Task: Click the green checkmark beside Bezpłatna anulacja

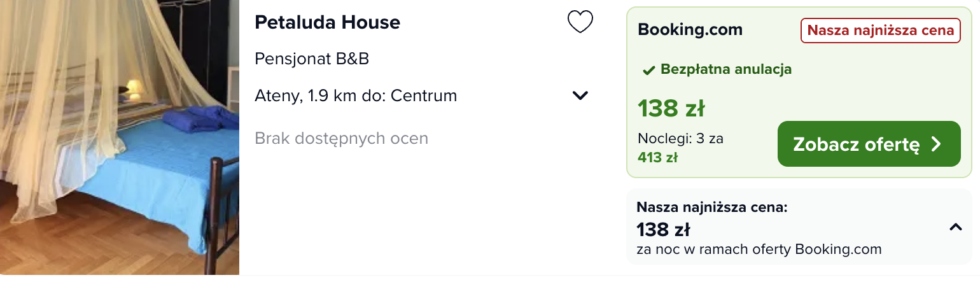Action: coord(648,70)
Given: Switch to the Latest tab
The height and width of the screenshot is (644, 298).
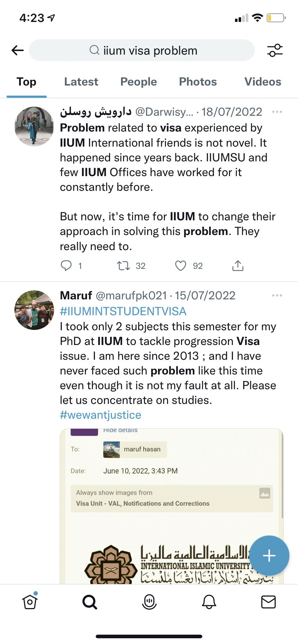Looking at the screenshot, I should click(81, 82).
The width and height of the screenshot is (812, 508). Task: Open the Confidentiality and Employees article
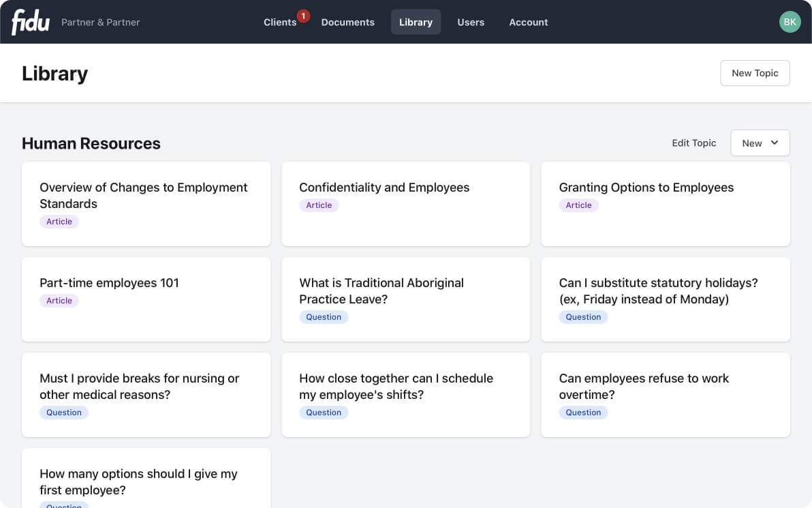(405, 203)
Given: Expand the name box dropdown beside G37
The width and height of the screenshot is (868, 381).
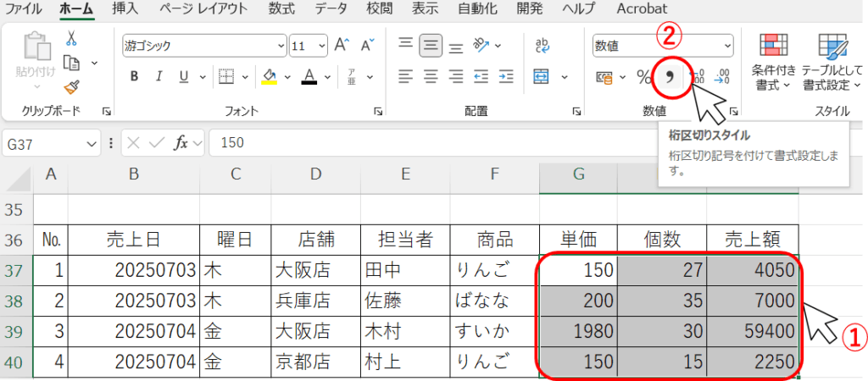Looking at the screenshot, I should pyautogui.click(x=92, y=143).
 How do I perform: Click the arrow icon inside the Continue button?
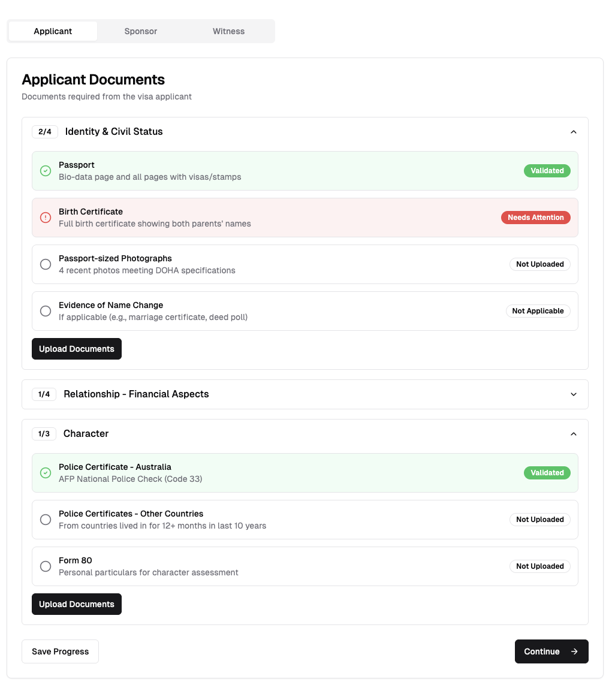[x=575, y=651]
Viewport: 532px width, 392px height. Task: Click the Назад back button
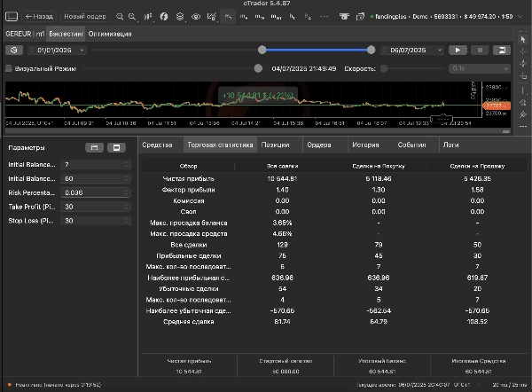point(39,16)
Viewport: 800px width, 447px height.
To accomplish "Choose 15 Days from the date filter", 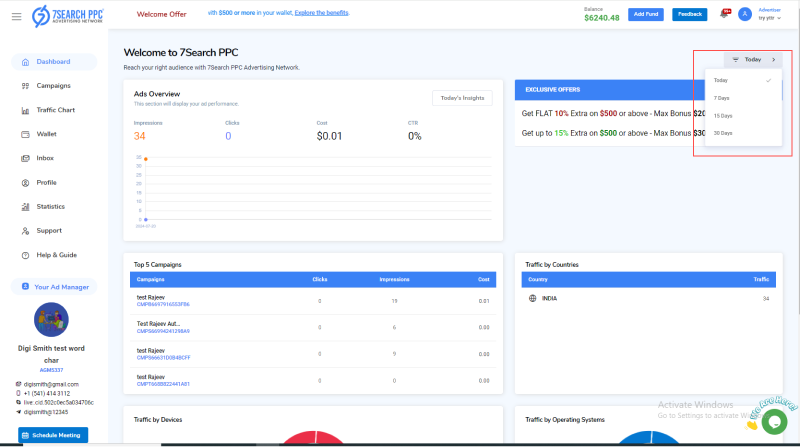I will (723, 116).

...

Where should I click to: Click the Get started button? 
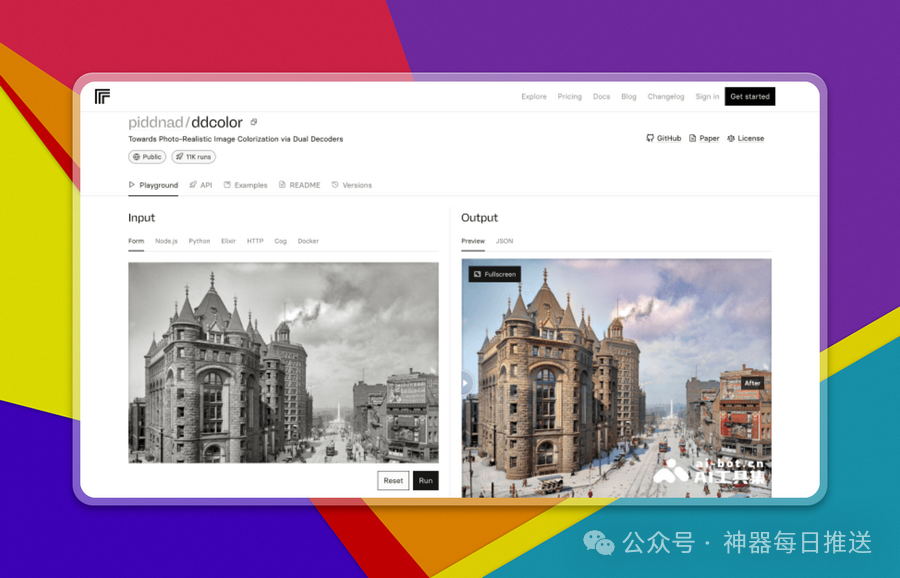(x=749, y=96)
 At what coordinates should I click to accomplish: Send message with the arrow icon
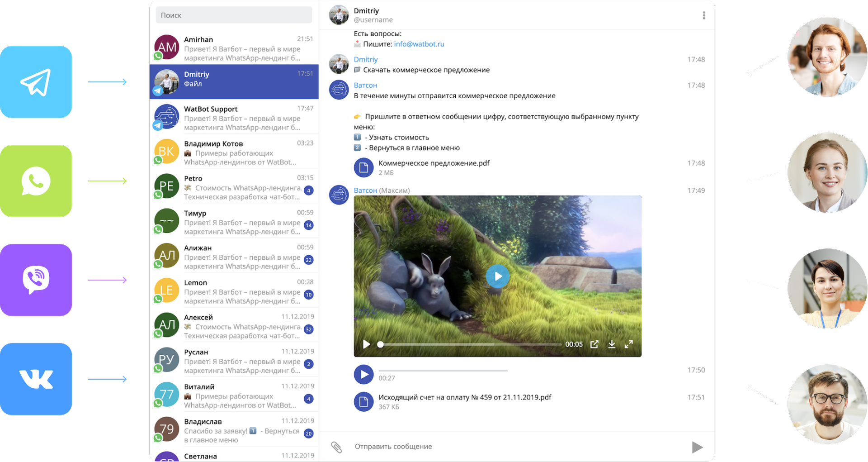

* * *

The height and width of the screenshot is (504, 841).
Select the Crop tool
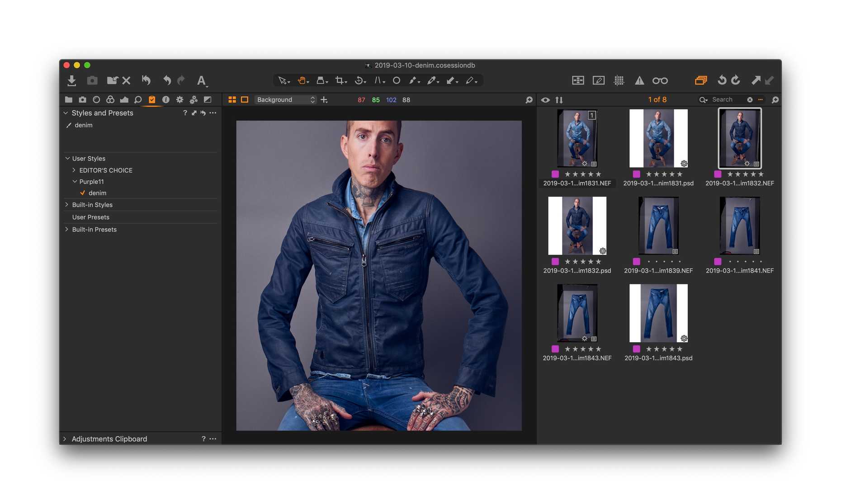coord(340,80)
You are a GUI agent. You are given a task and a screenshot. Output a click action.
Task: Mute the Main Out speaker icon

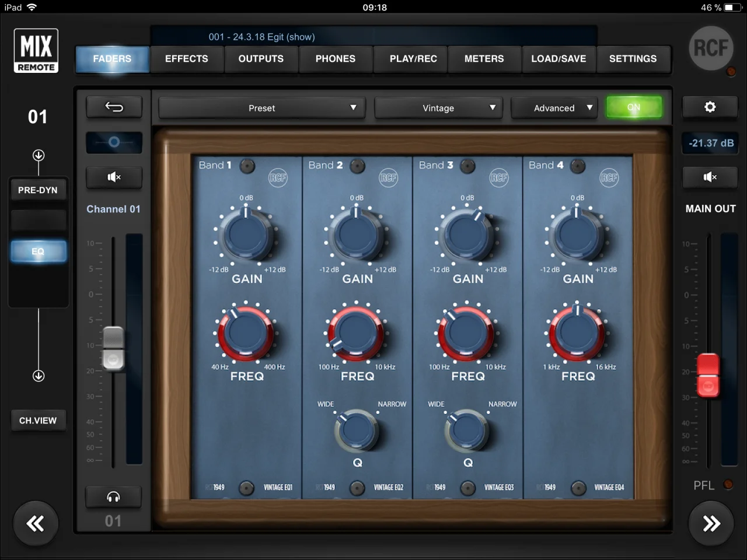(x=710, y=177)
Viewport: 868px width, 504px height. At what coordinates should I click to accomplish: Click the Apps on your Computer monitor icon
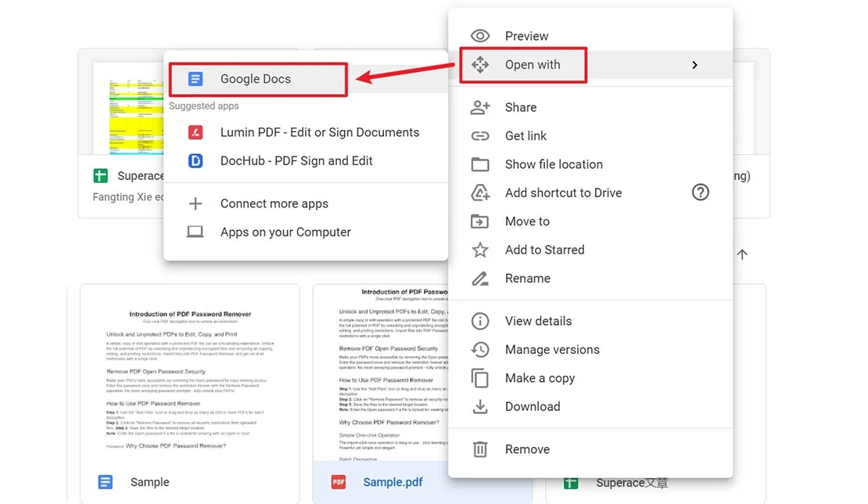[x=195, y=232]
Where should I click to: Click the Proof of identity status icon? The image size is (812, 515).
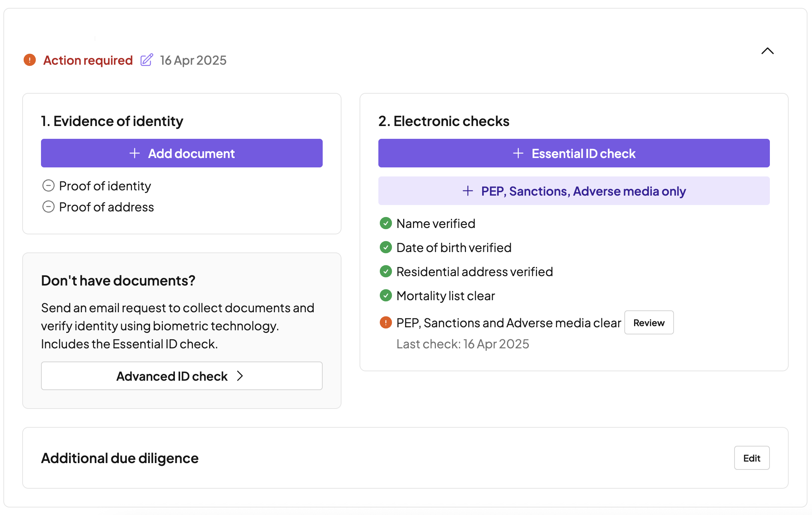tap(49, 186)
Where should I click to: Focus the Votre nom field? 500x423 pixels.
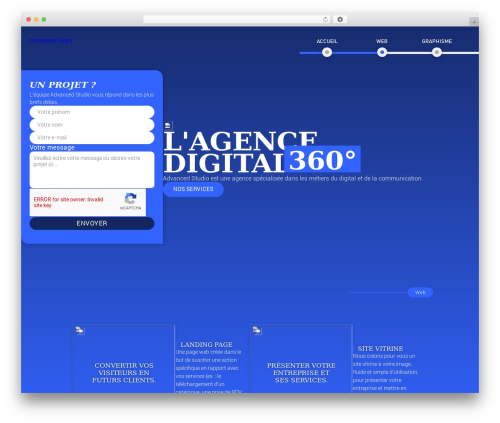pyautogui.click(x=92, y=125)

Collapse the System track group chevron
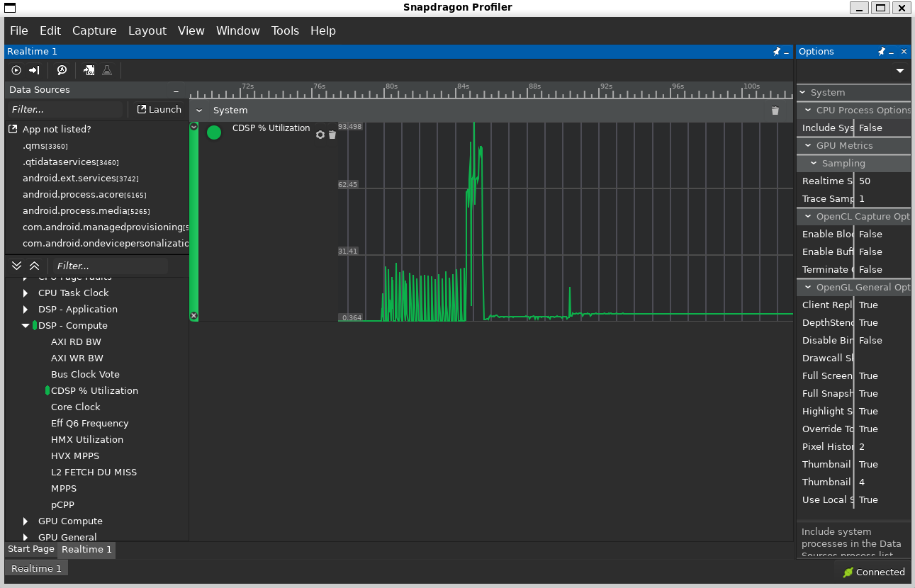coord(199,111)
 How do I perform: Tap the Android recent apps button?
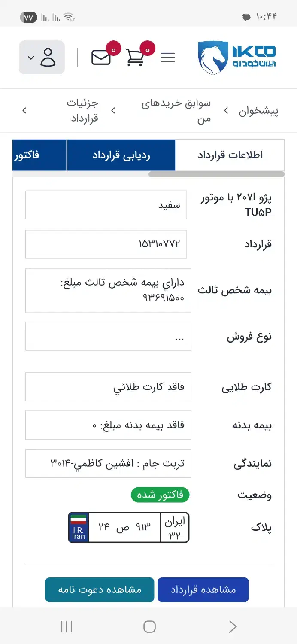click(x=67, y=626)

What the task asks:
Would you print exactly the lines in the listing above, from the line bearing "Where should I click to: Click the Get" through the line bearing "At what coordinates should I click to accomplish: Send", leaving out all pictures?

Exercise solution:
Where should I click to: Click the Get started button? 
(x=749, y=96)
 At what coordinates should I click to accomplish: Send message with the arrow icon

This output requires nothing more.